Tarefas do exercício
- 1) Segundo o texto sobre o sacerdócio de Cristo, de quem Jesus era descendente?
- 2) Indique se cada afirmação concorda com o texto sobre o sacerdócio de Cristo, justificando com as palavras do texto: (a) A família de Jesus era sacerdotal. (b) A morte de Jesus ocorreu fora dos muros de Jerusalém. (c) No Templo de Jerusalém, Jesus expulsou os cambistas e vendedores de animais.
- 3) Escreva a continuação do texto sobre o sacerdócio de Cristo, partindo da última frase apresentada.

Texto fornecido
======
Queridos irmãos e irmãs!
O sacerdócio do Novo Testamento está
intimamente ligado à Eucaristia. Hoje, Solenidade de Corpus Christi e
próximos do fim do Ano Sacerdotal, somos convidados a meditar sobre a
relação entre a Eucaristia e o sacerdócio de Cristo. … Ela é a alegria
da comunidade, a alegria de toda a Igreja, que, contemplando e adorando o
Santíssimo Sacramento, reconhece a presença real e permanente de Jesus,
o eterno Sumo Sacerdote.
…
A
primeira coisa que deve sempre ser tida em mente é que Jesus não foi um
sacerdote conforme a tradição judaica. Sua família não era sacerdotal.
Ele não pertencia aos descendentes de Aarão, mas de Judá, e, portanto,
estava excluído do sacerdócio. A pessoa e a atividade de Jesus de Nazaré
não se encontram no modo dos antigos sacerdotes, mas sim no dos
profetas – e nesta linha, distanciou-se de uma concepção ritual de
religião, criticando a abordagem que dava mais valor aos preceitos
humanos ligados à pureza ritual do que à observância dos mandamentos de
Deus, isto é, àquele amor a Deus e ao próximo que “vale mais que todos
os holocaustos e sacrifícios” (Marcos 12:33).
Mesmo dentro do Templo de Jerusalém,
lugar sagrado por excelência, Jesus cumpriu um gesto puramente profético
quando expulsa os cambistas e vendedores de animais, coisas que eram
usadas para os tradicionais oferecimentos de sacrifícios. Portanto,
Jesus não é reconhecido como um Messias sacerdotal, mas profético e
real. Mesmo sua morte, que os cristãos corretamente chamam “sacrifício”,
não tem nada dos antigos sacrifícios. Na realidade, foi o oposto: uma
morte das mais infamantes, por crucifixão, que ocorreu fora dos muros de
Jerusalém.
======
Dados
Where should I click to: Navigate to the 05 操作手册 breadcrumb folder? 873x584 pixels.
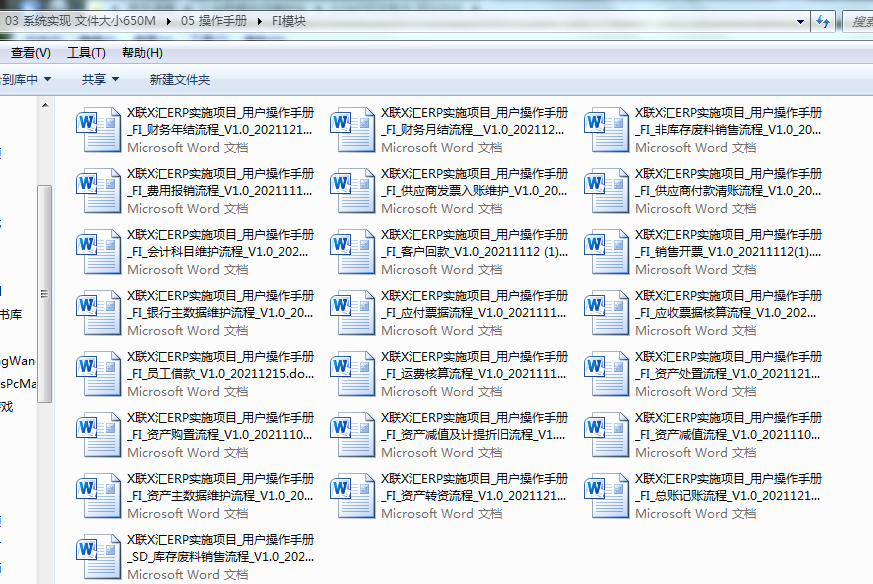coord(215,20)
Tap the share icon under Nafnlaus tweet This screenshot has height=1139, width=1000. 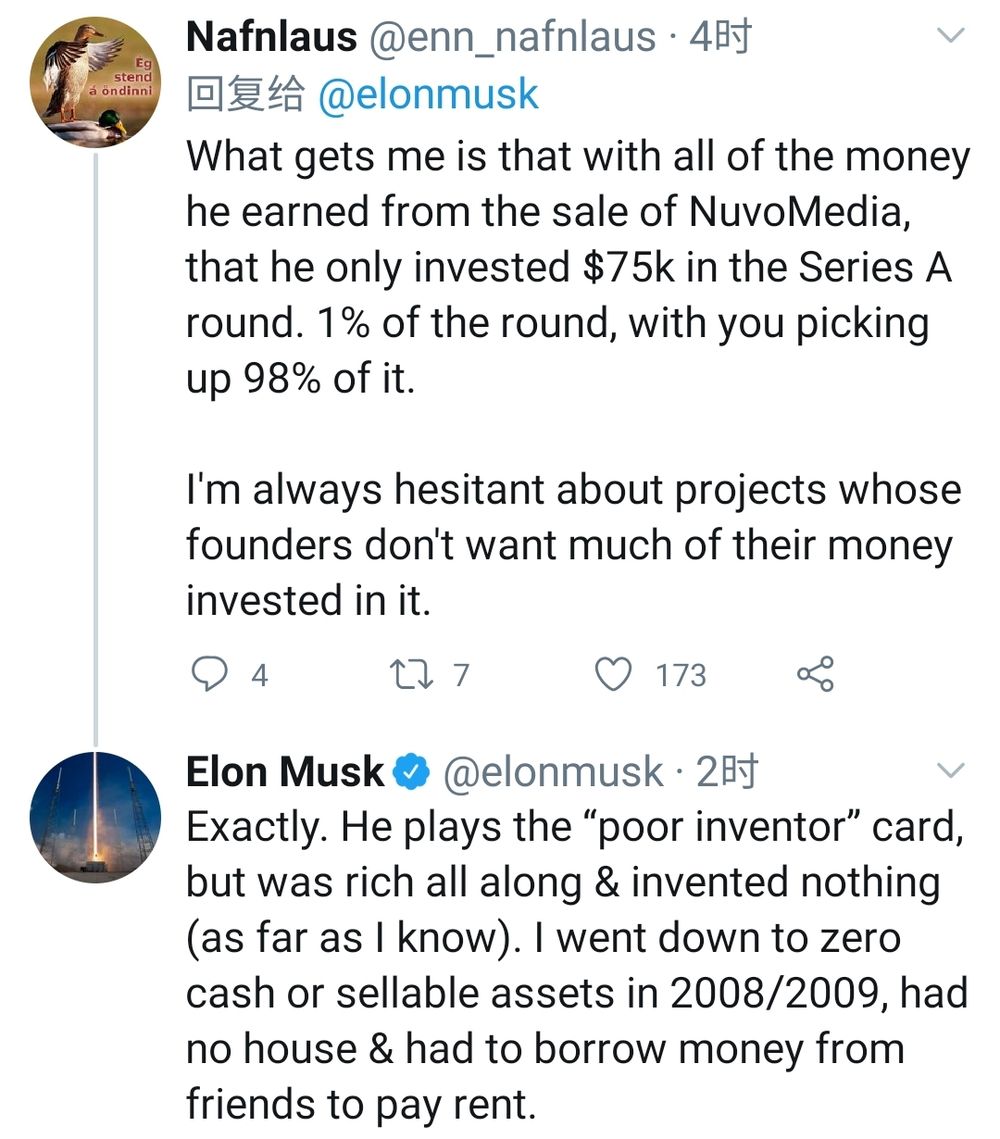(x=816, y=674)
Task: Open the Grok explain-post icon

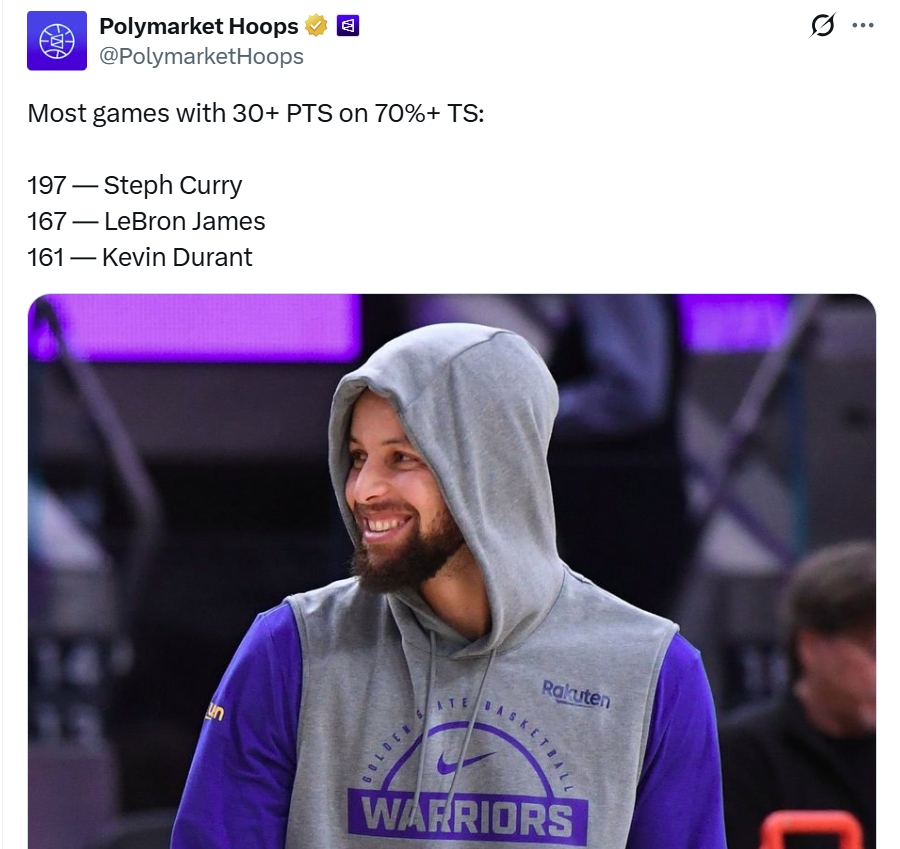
======
Respostas por tarefa
- 1) Dos descendentes de Judá, e não de Aarão.

- 2)
(a) Não: "Sua família não era sacerdotal."
(b) Sim: "uma morte das mais infamantes, por crucifixão, que ocorreu fora dos muros de Jerusalém."
(c) Sim: "quando expulsa os cambistas e vendedores de animais"

- 3)
Em que sentido, então, Jesus é um
sacerdote? A Eucaristia nos dá a resposta precisa. Podemos começar,
novamente, daquelas palavras simples que descrevem Melquisedec: “Ele
ofereceu pão e vinho” (Gênesis 14:18). É o que fez Jesus na última ceia:
ofereceu pão e vinho, e neste gesto resumiu a Si mesmo e toda sua
missão. Naquele ato, na oração que o precede e nas palavras que o
acompanham, está todo o sentido do mistério de Cristo, como a Epístola
aos Hebreus expressa em um passo decisivo que deve ser mencionado: “Nos
dias de Sua vida terrena,” escreve o autor referindo-se a Jesus, “Ele
ofereceu orações e súplicas, com fortes gritos e lágrimas a Deus que
poderia salvá-Lo da morte, e, por causa de seu completo abandono a Deus,
Suas orações foram ouvidas e respondidas. Embora ele fosse filho,
aprendeu a obediência daquilo que sofreu e foi designado por Deus para
ser sacerdote da ordem de Melquisedec”(5.8 to 10). Neste texto, que
claramente alude à agonia espiritual do Getsemani, a paixão de Cristo é
apresentada como uma oração e uma oferta. Jesus encara Sua “hora”, que
leva à morte em uma cruz, imerso em profunda oração, que consiste na
união de Sua própria vontade com o Pai. Esta vontade dupla e única é uma
vontade de amor. Vivida nesta oração, a trágica prova que Jesus
enfrenta é transformada em oferta, um sacrifício vivo.
A Carta aos Hebreus diz que Jesus “foi
ouvido”. Em que sentido? No sentido que Deus Pai O libertou da morte e O
ressuscitou. Foi ouvido precisamente por causa de Seu completo abandono
à vontade do Pai: o plano de amor de Deus pôde perfeitamente ser
cumprido em Jesus, que, tendo obedecido mesmo até a morte numa cruz, tornou-se
“causa de salvação” a todos aqueles que Lhe obedecem. Ele se torna o
Sumo Sacerdote, tendo tomado sobre Si todos os pecados do mundo, como o
“Cordeiro de Deus”. É o Pai que dá este sacerdócio a Ele no
próprio momento em que Jesus atravessa a passagem de sua morte e
ressurreição. Não é um sacerdócio segundo a ordem da Lei Mosaica (cf.
Lev. 8-9), mas “segundo a ordem de Melquisedec” – segundo uma ordem
profética, dependente apenas de seu relacionamento singular com Deus.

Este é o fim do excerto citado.